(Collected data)

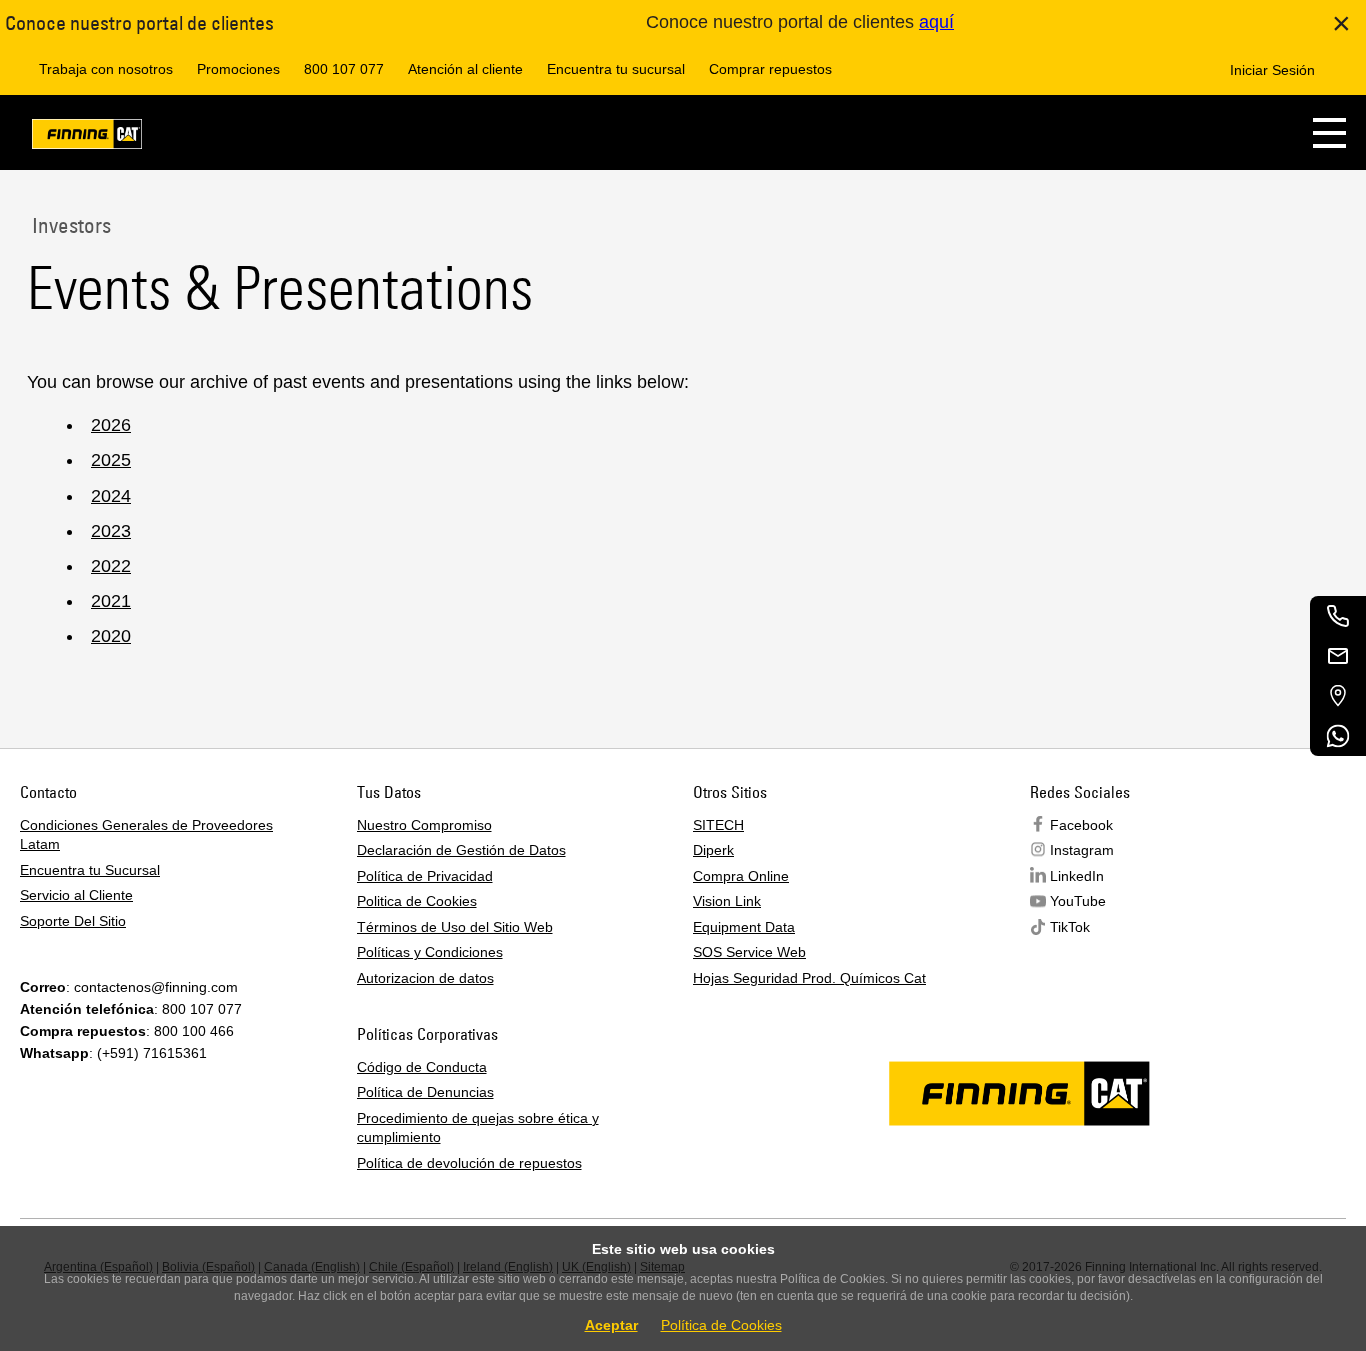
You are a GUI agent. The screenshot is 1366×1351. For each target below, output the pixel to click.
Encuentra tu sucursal (616, 69)
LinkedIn (1077, 876)
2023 (111, 531)
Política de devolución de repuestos (469, 1163)
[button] (1329, 132)
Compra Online (741, 876)
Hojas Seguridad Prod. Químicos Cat (809, 978)
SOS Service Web (749, 952)
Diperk (713, 850)
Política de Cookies (721, 1325)
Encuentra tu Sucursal (90, 870)
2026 (111, 425)
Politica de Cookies (417, 901)
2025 (111, 460)
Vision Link (727, 901)
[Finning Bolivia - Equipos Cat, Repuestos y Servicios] (87, 137)
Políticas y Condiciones (430, 952)
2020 (111, 636)
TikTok (1070, 927)
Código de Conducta (422, 1067)
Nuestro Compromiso (424, 825)
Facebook (1081, 825)
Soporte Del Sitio (73, 921)
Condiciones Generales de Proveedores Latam (146, 835)
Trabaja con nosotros (106, 69)
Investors (69, 225)
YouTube (1078, 901)
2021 (111, 601)
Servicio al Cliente (76, 895)
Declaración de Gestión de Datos (461, 850)
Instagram (1082, 850)
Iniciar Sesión (1272, 70)
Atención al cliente (465, 69)
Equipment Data (744, 927)
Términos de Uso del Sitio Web (455, 927)
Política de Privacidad (425, 876)
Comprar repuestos (770, 69)
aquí (936, 22)
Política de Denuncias (425, 1092)
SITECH (718, 825)
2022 (111, 566)
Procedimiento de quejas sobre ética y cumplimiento (478, 1128)
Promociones (238, 69)
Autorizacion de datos (425, 978)
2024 (111, 496)
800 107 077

Brief →
Find "Encuentra tu sucursal (616, 69)" in the entries above and copy that whole line exactly, then each line after it through the line that contains "2025 (111, 460)".

Result →
Encuentra tu sucursal (616, 69)
LinkedIn (1077, 876)
2023 (111, 531)
Política de devolución de repuestos (469, 1163)
[button] (1329, 132)
Compra Online (741, 876)
Hojas Seguridad Prod. Químicos Cat (809, 978)
SOS Service Web (749, 952)
Diperk (713, 850)
Política de Cookies (721, 1325)
Encuentra tu Sucursal (90, 870)
2026 (111, 425)
Politica de Cookies (417, 901)
2025 (111, 460)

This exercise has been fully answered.